Para preparar este viaje estoy leyendo libros japoneses, historia japonesa y guías de Japón. Uno de esos libros (un clásico) es Elogio de la sombra, de Tanizaki, que da vueltas una vez más al asunto del etnocentrismo y de las influencias de unas culturas sobre otras. Todo esto me coincide preparando un proyecto editorial de un exministro (del PP) que hablará justamente de los nuevos rumbos que tiene el mundo y del desplazamiento del centro de gravedad hacia Oriente.
En esta tesitura, acomplejado como siempre por mi mirada etnocéntrica y por mi soberbia occidental, he caído en el error melancólico de creer, con convencimiento casi ontológico, que los cubiertos son mejores que los palillos. ¿Qué quiere decir "mejores"? Más cómodos, más versátiles, más limpios, más ambiciosos.

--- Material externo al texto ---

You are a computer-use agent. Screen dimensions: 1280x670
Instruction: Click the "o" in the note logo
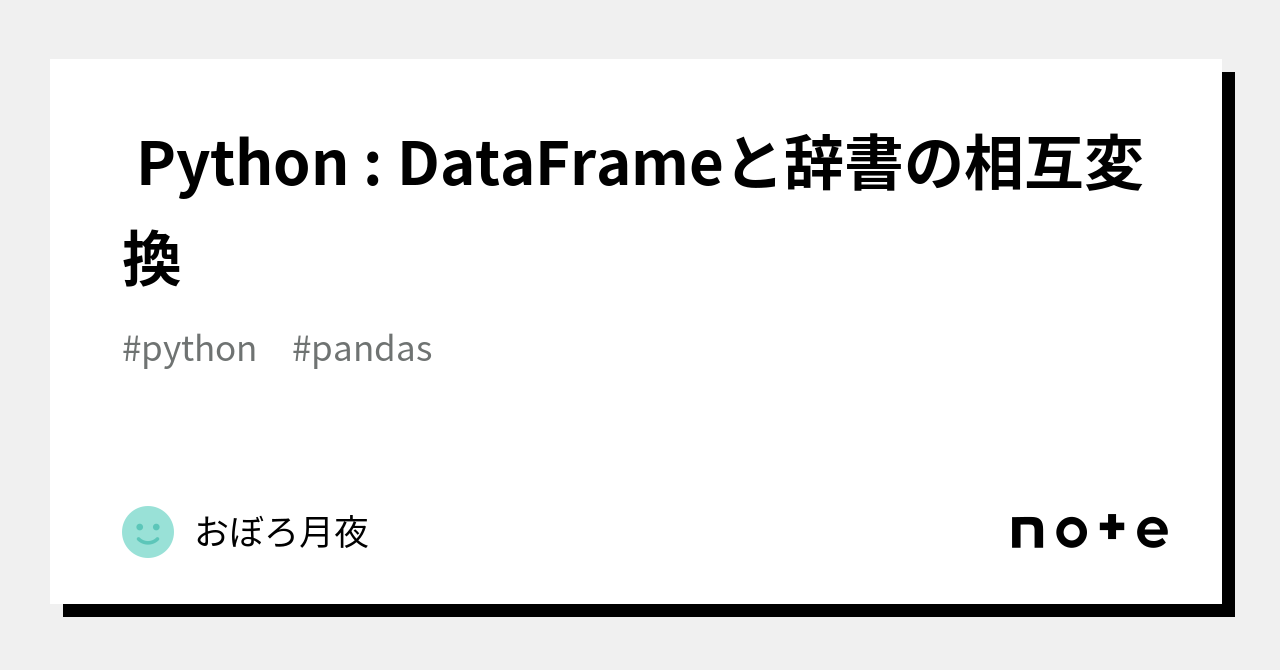point(1070,532)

No sólo me manejo bien con los palillos sino que me divierte comer con ellos (ocasionalmente, claro). Hago esta advertencia para que nadie piense que lo que me mueve es el resentimiento del torpe, que, como la zorra con las uvas, abomina de todo aquello que no puede dominar. No es el caso. Y sin embargo, por más vueltas que le doy, por más humildad occidental que trato de poner en mi juicio, no consigo desprenderme de la idea de que los cubiertos son tecnológicamente superiores, desarrollos avanzados que permiten cumplir más eficazmente la misión para la que fueron creados.
Hay una cosa cierta e indiscutible: lo importante no es la eficacia, como tantas veces defiendo, sino la justicia o la felicidad. Por eso la tecnología, que a veces nos hace la vida más fácil -trinchar un filete en la mesa, sujetar un puñado de guisantes o apurar un cuenco de arroz sin llevárnoslo a la boca, por ejemplo-, no nos concede per se lo verdaderamente sustancial: una comida exquisita. Que se lo digan, sin ir más lejos, a los británicos, cuna de Occidente y poseedores de cuberterías paradigmáticas.
Publicado el 30 de julio de 2012 a las 18:30.